→ TEXT PASSAGE:

..............................

A grand waterway, lush mountains, enchanting villages, artists, whales, and joie de vivre epitomize the north shore of Quebec’s St. Lawrence River.
“Seen from the ferry, a sunrise on the St. Lawrence is an awesome sight,” remarked a woman on the Gaspé Peninsula in Quebec. Our 5:30 am reservation from Matane would allow that opportunity while delivering us to the easternmost town on the north shore accessible by ferry. Parking our 5th wheel overnight at the ferry terminal ensured an early boarding. Unfortunately, rain and low clouds shrouded the sunrise, but the picturesque north shore proved to be more awesome than we could have imagined.
In a little more than two hours, my wife Sandy and I disembarked, as the sleepy little village of Godbout was awaking. A right turn here, onto Route 138, takes you over 500 kilometres along the ragged coast to Natashquan, the end of the road. We turned left toward Quebec City. Over the next eight days, we meandered over 400 kilometres through the tourist regions of Manicouagan, Charlevoix, and Quebec, havens for artists and nature lovers.
Driving west to Baie-Comeau, we were treated to majestic views of the river on the left and steep verdant mountains on the right. The end of June begins summer vacation for students in Quebec, meaning things get busier even in this relatively secluded region of the province. Had we arrived a week earlier, or been more diligent about making an advanced reservation, we could have taken an alternate ferry from Matane directly to Baie-Comeau. But that ferry only departs later in the day, which means we would have missed the sunrise!
Our two day stay in Baie-Comeau wasn’t nearly long enough to explore all the attractions this area has to offer: Jardins des Glaciers (Garden of the Glaciers) includes a multimedia exploration of climate change, a postglacial nature tour, and an adrenalin zone offering one of the longest zip lines in North America (2.1 km); a couple of world-renowned hydroelectric facilities (Manic 2 and 5) with unique designs and gigantic dimensions; and a black bear environmental centre with interpreter guides.
After a brief stop at the tourist information bureau, we explored the downtown area – historic buildings, art galleries, and a particularly fine gourmet shop featuring regional cheeses and chocolates. Former Canadian Prime Minister Brian Mulroney is a native of the town.

..............................

→ SHORT EXERCISE: Continue the travel account of the St. Lawrence River's north shore in Quebec, picking up after its last sentence. The material that comes next is not needed.

→ SUPPLIED MATERIAL:
..............................

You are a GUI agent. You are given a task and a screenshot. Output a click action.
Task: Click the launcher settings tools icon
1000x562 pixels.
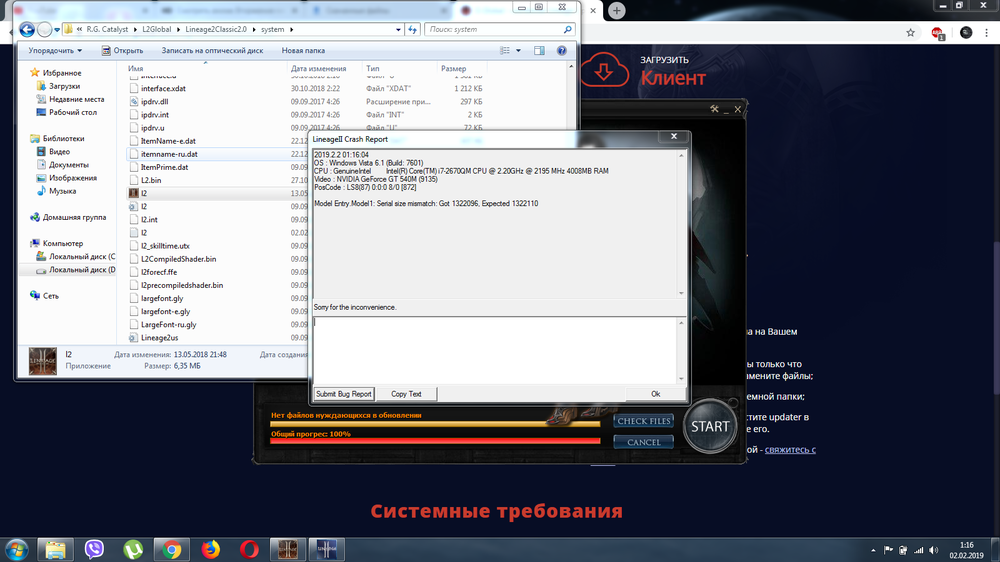coord(715,109)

..............................

→ ANSWER:
Part of Quebec’s charm is its distinctive French heritage, spanning over 400 years since Jacques Cartier first dropped anchor here in 1535. We felt like we were in France: street signs, brochures, menus, unique architecture, and everyone speaking en français. Even with our very limited vocabulary, we always managed to communicate, using a few words, gestures, and laughter. Everyone appreciated our attempt to do so and we were enriched by the experience. Vive la différence!
Departing Baie-Comeau, we continued along the well-constructed coastal highway, aptly named Route des Baleines (Whale Route). Beneath the surface of the St. Lawrence River is a deep valley extending out to sea which provides a buffet of delicacies for many species of marine mammals, making this area one of the best in the world for seeing whales, especially belugas and minkes, in their natural environment. We were surprised to learn that the river is a mixture of fresh and salt water and minor tidal changes occur as far upstream as Quebec City, still 400 kilometres away.
Our campsite at Tadoussac provided a panoramic view of the village and its expansive sand-fringed circular bay, described by an international association as one of the most beautiful in the world. A large elegant hotel with its shiny red roof is the town’s most prominent landmark, overshadowing a replica of the first fur-trading post in Canada, established here in 1600.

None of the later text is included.